SET TASK 1.
In the records below, copy out the lines starting with the line containing "Collapse the oxygen_concentrator layer" and continuing through the line containing "pos(274,68)", both included, with no changes.

SELECTION.

+++

The Rev. George Bramwell Evens (15 February 1884–20 November 1943) was, under the pseudonym Romany (and sometimes The Tramp), a British radio broadcaster and writer on countryside and natural history matters – quite possibly the first to broadcast on such issues. He was also a Minister of the Methodist Church.

Biography

Evens' mother was Romani, born in a vardo (Romany wagon). His father was Salvation Army Lieutenant George Evens, a native of Plymouth. He was born at 3 Argyll Street, Anlaby Road, Hull, England and educated at Epworth College, Rhyl, as boarder, then at Queens College, Taunton. He married Eunice, the daughter of The Reverend Owen Thomas on 1 August 1911.

He is most famous for his Out with the Romany radio programmes (later Out with Romany), which commenced in 1933 on the BBC's Children's Hour, describing travels in his own vardo (purchased in 1921, at Brough Hill Fair, for £75), with Comma the horse, his English Cocker Spaniel Raq, and his young friends Muriel and Doris. Although the programmes were all pre-scripted and performed entirely in the studio, the impression given was of Romany and his friends going for a walk in the countryside and spontaneously discussing the plants and animals they came across. Raphael Samuel saw the programme as instrumental in making the countryside desirable for a generation of listeners. Simon Barnes has paid tribute to how his father (radio) and himself (books) were drawn to natural history by Romany: "I longed to walk through the country with the all-knowing, all-seeing Romany".

As a Methodist minister, Evens' ministries included Goole; the Methodist Central Hall, Carlisle (1914–1926); Huddersfield (1926–1929); and the King Cross Methodist Chapel, Halifax (1929–1939), after which ill health forced him to give up the ministry. He retired to Wilmslow, where he died, leaving his wife, son Glyn and daughter, Romany June.

His ashes were scattered, at his request, at Old Parks Farm, Glassonby, Cumbria, which he had enjoyed visiting over a 22-year period: in 2001, a memorial to him was erected to him there by The Romany Society. 

The vardo was donated, unconditionally, by his widow, to the forerunners of Cheshire East Borough Council (CEBC). For many years it was displayed by CEBC, outdoors, in Wilmslow. In late 2012, having deteriorated badly, it was restored and moved to Bradford Industrial Museum, to be displayed indoors.

The Romany Society, originally formed in 1943, disbanded in 1965, and re-founded in 1996, celebrates his life and work, with regular newsletters and an annual magazine. Its patron is Terry Waite.

+++

DATA FOR THE TASK.
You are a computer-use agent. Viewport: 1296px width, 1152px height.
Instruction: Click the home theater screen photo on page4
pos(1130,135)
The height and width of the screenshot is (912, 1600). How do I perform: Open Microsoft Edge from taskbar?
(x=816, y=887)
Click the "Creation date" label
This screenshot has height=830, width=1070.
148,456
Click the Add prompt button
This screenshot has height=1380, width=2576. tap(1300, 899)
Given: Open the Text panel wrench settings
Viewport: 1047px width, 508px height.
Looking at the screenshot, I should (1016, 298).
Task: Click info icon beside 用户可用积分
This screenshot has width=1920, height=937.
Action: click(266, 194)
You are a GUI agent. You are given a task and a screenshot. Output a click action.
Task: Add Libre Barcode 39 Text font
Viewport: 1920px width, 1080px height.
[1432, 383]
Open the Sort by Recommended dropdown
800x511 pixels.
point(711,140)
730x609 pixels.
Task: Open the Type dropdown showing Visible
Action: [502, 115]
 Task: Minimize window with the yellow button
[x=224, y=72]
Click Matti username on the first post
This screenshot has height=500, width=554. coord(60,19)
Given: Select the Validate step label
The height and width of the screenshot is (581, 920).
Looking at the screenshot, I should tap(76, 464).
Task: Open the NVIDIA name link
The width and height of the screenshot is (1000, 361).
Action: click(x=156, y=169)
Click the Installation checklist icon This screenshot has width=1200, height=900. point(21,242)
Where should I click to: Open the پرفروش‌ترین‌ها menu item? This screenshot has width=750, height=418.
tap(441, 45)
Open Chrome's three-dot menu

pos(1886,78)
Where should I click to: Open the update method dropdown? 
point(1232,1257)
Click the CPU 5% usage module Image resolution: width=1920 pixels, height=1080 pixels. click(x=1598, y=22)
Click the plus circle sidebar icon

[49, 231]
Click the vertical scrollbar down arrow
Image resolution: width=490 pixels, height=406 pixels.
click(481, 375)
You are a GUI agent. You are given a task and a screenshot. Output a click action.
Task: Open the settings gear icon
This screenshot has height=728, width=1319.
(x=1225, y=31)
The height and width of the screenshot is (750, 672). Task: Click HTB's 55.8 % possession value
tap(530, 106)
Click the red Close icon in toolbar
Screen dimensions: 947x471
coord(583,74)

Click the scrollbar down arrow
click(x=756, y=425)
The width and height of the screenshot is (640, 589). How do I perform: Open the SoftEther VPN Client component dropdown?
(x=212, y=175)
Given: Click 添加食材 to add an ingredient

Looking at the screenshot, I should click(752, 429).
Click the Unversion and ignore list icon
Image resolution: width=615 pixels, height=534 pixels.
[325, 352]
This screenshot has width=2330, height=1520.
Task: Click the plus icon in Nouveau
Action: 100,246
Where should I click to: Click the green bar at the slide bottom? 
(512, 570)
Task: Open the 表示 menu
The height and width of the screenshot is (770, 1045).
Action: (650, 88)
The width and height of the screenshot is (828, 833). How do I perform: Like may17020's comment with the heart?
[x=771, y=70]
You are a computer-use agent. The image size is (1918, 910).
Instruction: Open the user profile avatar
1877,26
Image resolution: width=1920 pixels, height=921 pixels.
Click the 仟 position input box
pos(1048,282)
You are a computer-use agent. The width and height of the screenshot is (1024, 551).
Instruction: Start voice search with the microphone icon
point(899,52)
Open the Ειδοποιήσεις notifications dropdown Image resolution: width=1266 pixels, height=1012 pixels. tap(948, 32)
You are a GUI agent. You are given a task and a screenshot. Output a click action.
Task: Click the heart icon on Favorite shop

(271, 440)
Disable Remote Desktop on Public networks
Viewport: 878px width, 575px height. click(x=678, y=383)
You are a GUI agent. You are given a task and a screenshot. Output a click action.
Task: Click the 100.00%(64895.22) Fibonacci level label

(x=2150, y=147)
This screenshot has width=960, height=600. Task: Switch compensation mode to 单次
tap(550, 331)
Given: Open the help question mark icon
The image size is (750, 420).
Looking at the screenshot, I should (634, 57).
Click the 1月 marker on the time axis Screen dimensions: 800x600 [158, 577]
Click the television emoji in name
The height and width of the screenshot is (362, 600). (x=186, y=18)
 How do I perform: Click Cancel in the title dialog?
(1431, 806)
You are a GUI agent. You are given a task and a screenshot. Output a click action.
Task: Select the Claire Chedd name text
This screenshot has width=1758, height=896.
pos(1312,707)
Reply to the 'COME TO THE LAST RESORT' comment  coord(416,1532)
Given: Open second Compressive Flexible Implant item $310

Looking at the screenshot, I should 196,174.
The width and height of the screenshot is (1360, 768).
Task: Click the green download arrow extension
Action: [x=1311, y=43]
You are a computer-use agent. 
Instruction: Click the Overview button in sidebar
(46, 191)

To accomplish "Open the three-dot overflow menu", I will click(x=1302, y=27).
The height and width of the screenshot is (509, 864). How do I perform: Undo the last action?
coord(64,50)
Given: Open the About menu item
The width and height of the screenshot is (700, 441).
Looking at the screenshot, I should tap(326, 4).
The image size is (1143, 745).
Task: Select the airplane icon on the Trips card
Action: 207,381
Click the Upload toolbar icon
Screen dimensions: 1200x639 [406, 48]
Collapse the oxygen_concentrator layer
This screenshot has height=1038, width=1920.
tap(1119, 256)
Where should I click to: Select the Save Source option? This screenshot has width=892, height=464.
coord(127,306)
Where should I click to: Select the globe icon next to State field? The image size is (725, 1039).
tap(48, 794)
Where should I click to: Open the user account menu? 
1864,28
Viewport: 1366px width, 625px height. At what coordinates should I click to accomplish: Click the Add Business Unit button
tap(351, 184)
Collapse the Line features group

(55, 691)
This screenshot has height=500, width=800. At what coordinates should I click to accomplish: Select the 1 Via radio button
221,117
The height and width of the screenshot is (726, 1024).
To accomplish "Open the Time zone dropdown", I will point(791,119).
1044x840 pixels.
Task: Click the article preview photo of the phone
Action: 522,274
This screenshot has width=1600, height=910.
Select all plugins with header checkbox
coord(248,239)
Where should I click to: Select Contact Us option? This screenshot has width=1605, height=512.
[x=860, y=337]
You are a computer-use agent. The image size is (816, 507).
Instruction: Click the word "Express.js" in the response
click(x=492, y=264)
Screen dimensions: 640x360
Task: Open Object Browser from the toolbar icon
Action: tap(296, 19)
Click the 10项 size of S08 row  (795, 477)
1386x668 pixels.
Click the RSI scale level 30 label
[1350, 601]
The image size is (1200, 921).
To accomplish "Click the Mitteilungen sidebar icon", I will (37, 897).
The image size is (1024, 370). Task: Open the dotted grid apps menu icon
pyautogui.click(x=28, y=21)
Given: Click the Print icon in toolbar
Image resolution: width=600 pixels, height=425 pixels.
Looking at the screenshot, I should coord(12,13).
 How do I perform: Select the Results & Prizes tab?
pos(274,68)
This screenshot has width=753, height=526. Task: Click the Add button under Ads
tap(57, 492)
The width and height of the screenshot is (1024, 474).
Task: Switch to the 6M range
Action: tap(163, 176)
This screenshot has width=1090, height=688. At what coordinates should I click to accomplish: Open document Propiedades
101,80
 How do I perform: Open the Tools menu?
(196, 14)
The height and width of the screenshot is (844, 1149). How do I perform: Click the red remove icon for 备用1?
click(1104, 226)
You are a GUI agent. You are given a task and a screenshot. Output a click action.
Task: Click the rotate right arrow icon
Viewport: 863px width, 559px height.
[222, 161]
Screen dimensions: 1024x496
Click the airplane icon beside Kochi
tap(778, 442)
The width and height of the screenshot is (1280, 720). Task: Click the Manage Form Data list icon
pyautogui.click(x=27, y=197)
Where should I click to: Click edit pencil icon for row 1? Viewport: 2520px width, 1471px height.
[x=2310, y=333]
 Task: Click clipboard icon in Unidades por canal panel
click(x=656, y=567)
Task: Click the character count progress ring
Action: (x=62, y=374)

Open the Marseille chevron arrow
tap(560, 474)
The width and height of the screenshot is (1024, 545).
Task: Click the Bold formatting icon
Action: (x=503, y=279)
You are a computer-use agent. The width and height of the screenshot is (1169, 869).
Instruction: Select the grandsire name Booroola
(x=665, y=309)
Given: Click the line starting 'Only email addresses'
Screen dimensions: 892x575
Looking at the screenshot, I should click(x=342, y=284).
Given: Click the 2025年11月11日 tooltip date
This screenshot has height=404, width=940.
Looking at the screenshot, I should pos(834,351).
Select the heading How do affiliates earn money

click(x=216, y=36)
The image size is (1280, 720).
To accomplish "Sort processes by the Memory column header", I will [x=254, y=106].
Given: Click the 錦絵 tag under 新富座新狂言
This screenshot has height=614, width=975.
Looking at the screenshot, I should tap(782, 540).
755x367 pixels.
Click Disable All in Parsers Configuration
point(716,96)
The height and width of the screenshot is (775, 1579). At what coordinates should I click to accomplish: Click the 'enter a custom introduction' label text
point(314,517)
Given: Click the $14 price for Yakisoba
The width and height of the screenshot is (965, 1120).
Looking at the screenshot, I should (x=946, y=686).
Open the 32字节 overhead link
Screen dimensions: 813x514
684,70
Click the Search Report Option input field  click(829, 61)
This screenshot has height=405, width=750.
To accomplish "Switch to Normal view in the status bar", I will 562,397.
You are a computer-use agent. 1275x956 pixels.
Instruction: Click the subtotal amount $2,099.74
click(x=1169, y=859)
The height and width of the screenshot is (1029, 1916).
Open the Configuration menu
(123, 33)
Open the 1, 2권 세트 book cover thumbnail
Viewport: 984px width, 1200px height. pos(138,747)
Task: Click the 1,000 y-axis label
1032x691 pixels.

+++

SET TASK 2.
Answer from the biography of George Bramwell Evens above:
(a) Where and for what price was his vardo bought?
(b) Which chapel did he serve from 1929 to 1939?
(c) Who is the patron of The Romany Society?

FULL OUTPUT 1.
Collapse the oxygen_concentrator layer
This screenshot has height=1038, width=1920.
tap(1119, 256)
Where should I click to: Select the Save Source option? This screenshot has width=892, height=464.
coord(127,306)
Where should I click to: Select the globe icon next to State field? The image size is (725, 1039).
tap(48, 794)
Where should I click to: Open the user account menu? 
1864,28
Viewport: 1366px width, 625px height. At what coordinates should I click to accomplish: Click the Add Business Unit button
tap(351, 184)
Collapse the Line features group

(55, 691)
This screenshot has height=500, width=800. At what coordinates should I click to accomplish: Select the 1 Via radio button
221,117
The height and width of the screenshot is (726, 1024).
To accomplish "Open the Time zone dropdown", I will point(791,119).
1044x840 pixels.
Task: Click the article preview photo of the phone
Action: 522,274
This screenshot has width=1600, height=910.
Select all plugins with header checkbox
coord(248,239)
Where should I click to: Select Contact Us option? This screenshot has width=1605, height=512.
[x=860, y=337]
You are a computer-use agent. The image size is (816, 507).
Instruction: Click the word "Express.js" in the response
click(x=492, y=264)
Screen dimensions: 640x360
Task: Open Object Browser from the toolbar icon
Action: tap(296, 19)
Click the 10项 size of S08 row  (795, 477)
1386x668 pixels.
Click the RSI scale level 30 label
[1350, 601]
The image size is (1200, 921).
To accomplish "Click the Mitteilungen sidebar icon", I will (37, 897).
The image size is (1024, 370). Task: Open the dotted grid apps menu icon
pyautogui.click(x=28, y=21)
Given: Click the Print icon in toolbar
Image resolution: width=600 pixels, height=425 pixels.
Looking at the screenshot, I should coord(12,13).
 How do I perform: Select the Results & Prizes tab?
pos(274,68)

FULL OUTPUT 2.
(a) At Brough Hill Fair, for £75
(b) The King Cross Methodist Chapel, Halifax
(c) Terry Waite